Excerpts from a dataset
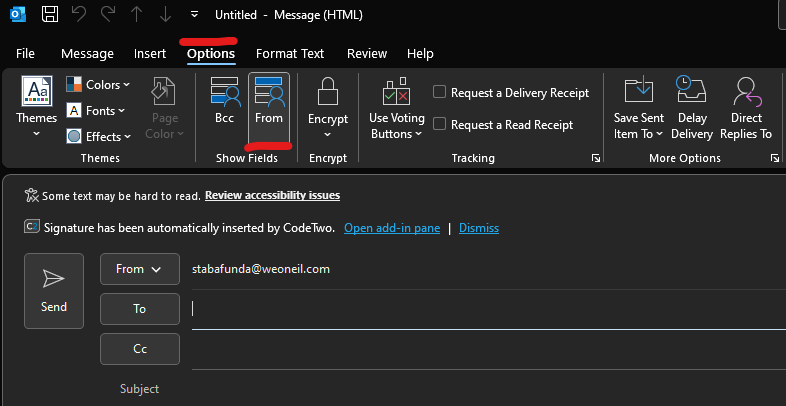Image resolution: width=786 pixels, height=406 pixels.
Task: Click the Send button
Action: [54, 291]
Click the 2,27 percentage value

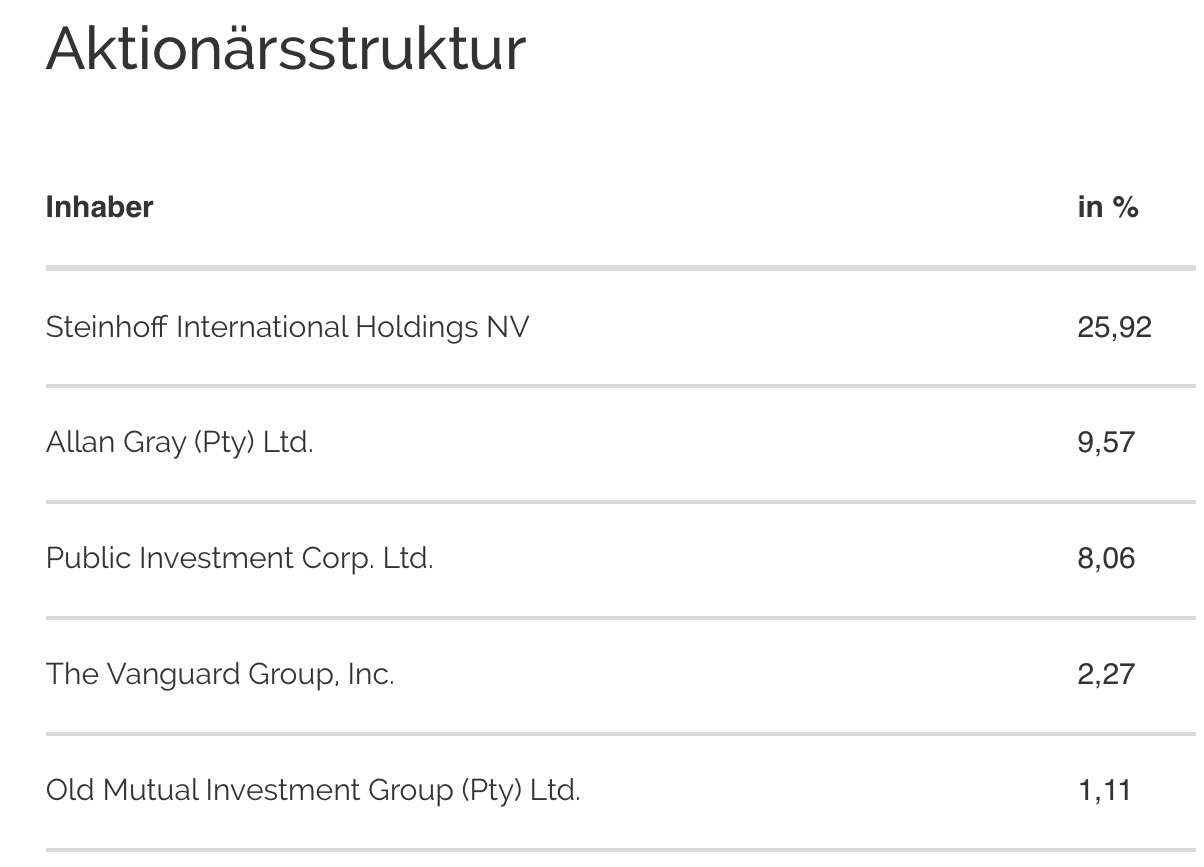tap(1106, 674)
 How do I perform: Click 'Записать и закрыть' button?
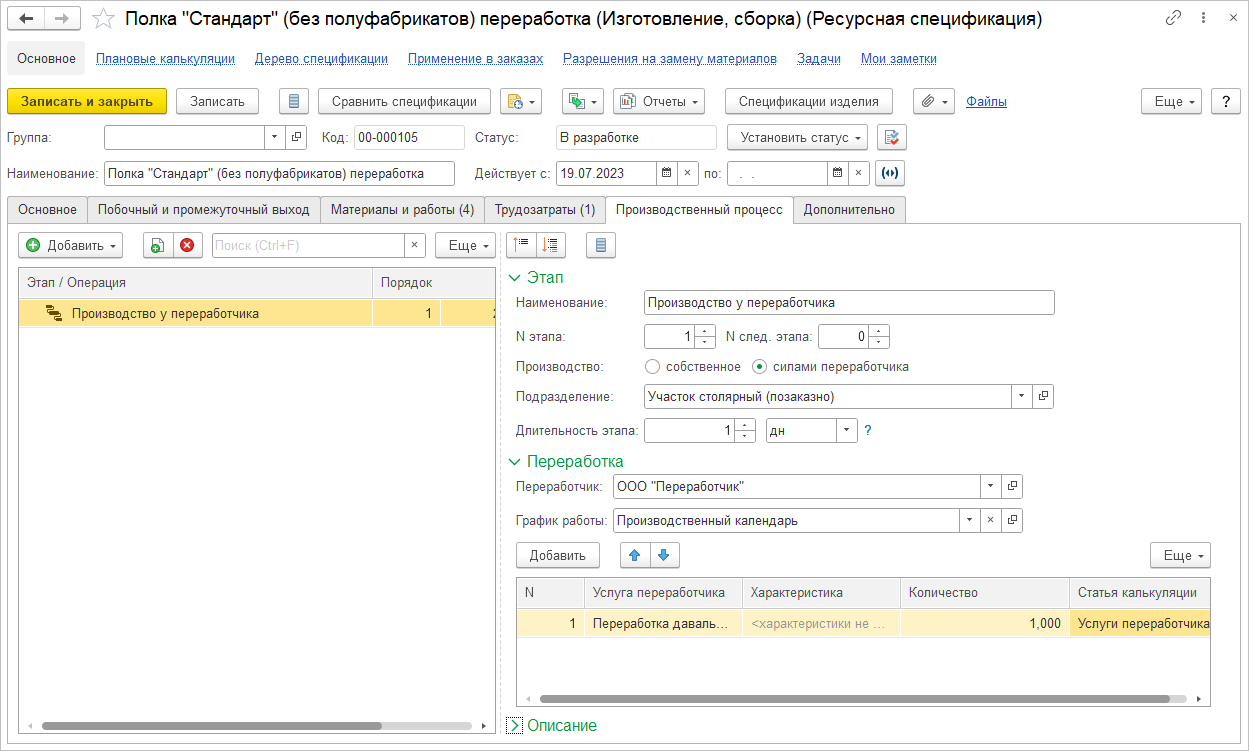click(x=87, y=101)
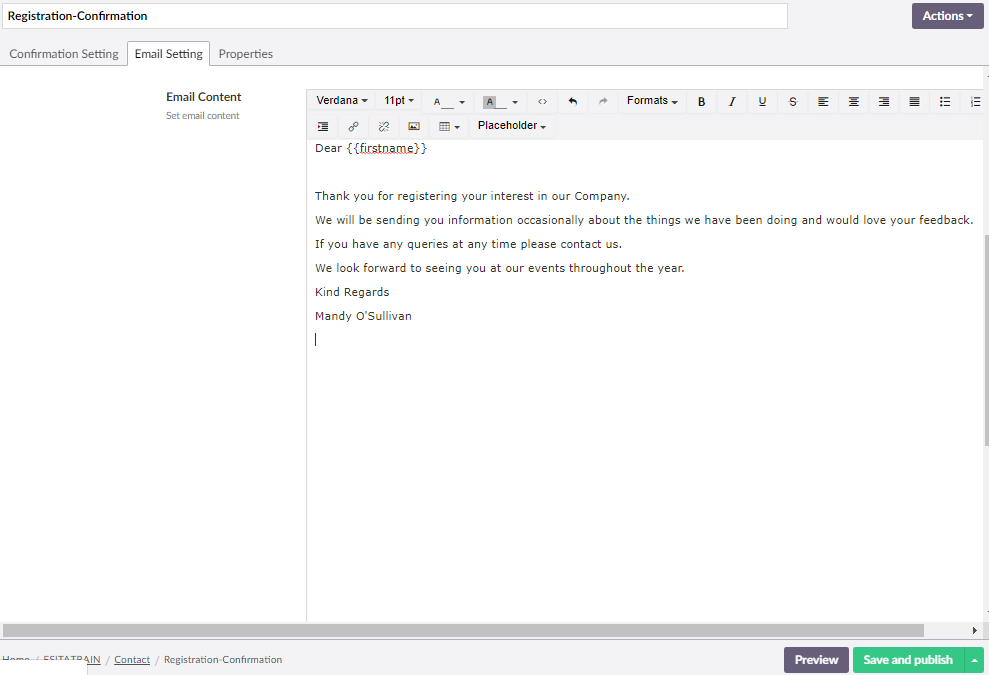The height and width of the screenshot is (675, 989).
Task: Click the undo arrow icon
Action: tap(573, 102)
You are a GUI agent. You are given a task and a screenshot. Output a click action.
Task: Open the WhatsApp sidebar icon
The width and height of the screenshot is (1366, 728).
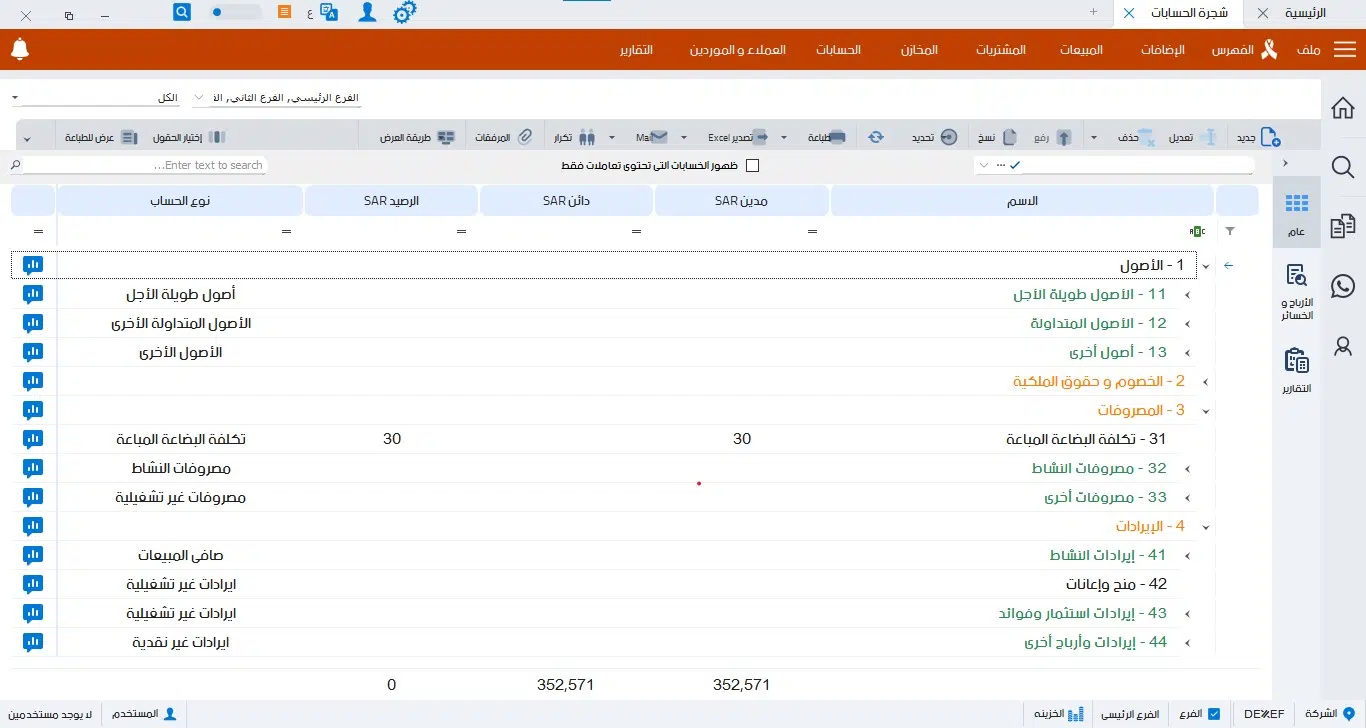click(1343, 285)
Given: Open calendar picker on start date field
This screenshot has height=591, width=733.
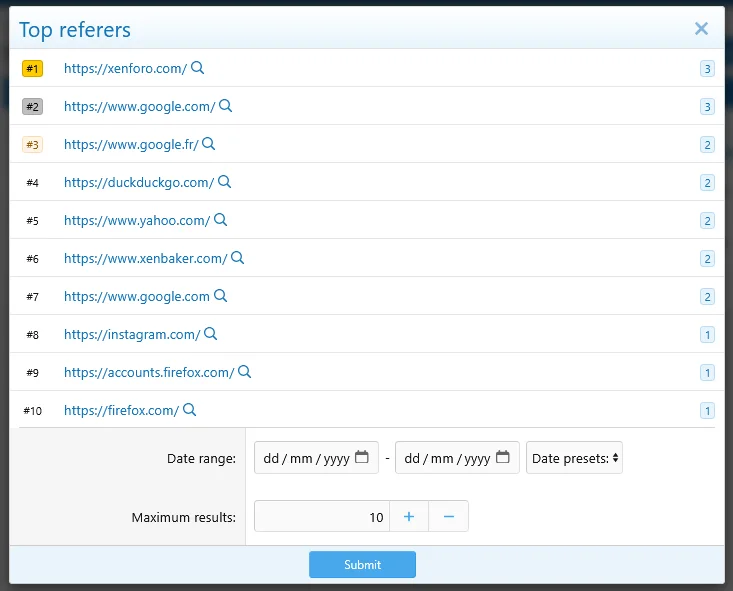Looking at the screenshot, I should (x=362, y=458).
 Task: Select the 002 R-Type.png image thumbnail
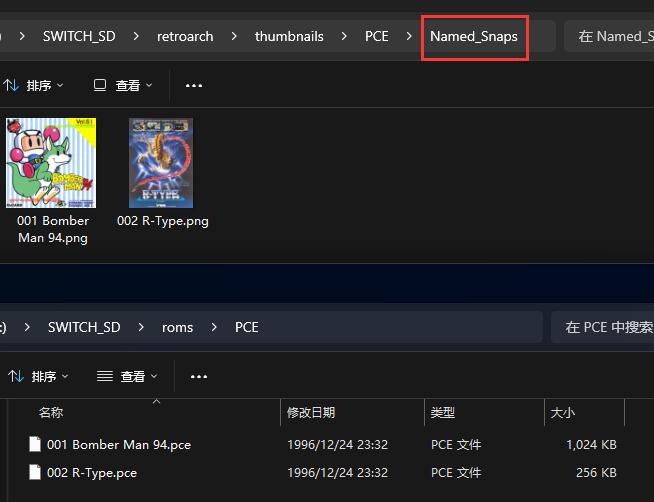click(162, 163)
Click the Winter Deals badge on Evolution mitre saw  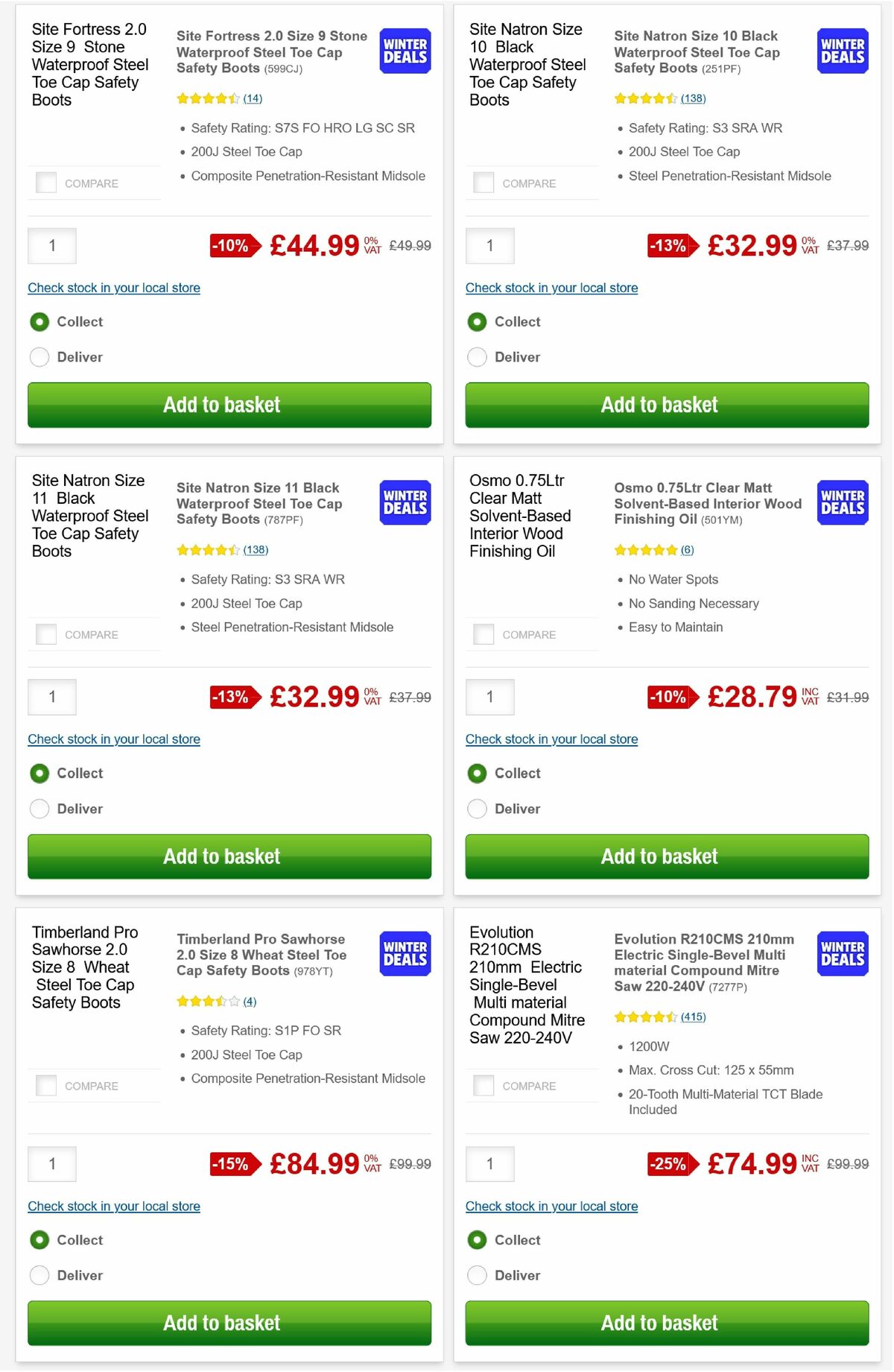841,953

- **PROBLEM DESCRIPTION**
List every line above that contains the word "Open".

- **TASK ANSWER**
Task: Open the WhatsApp sidebar icon
Given: Open calendar picker on start date field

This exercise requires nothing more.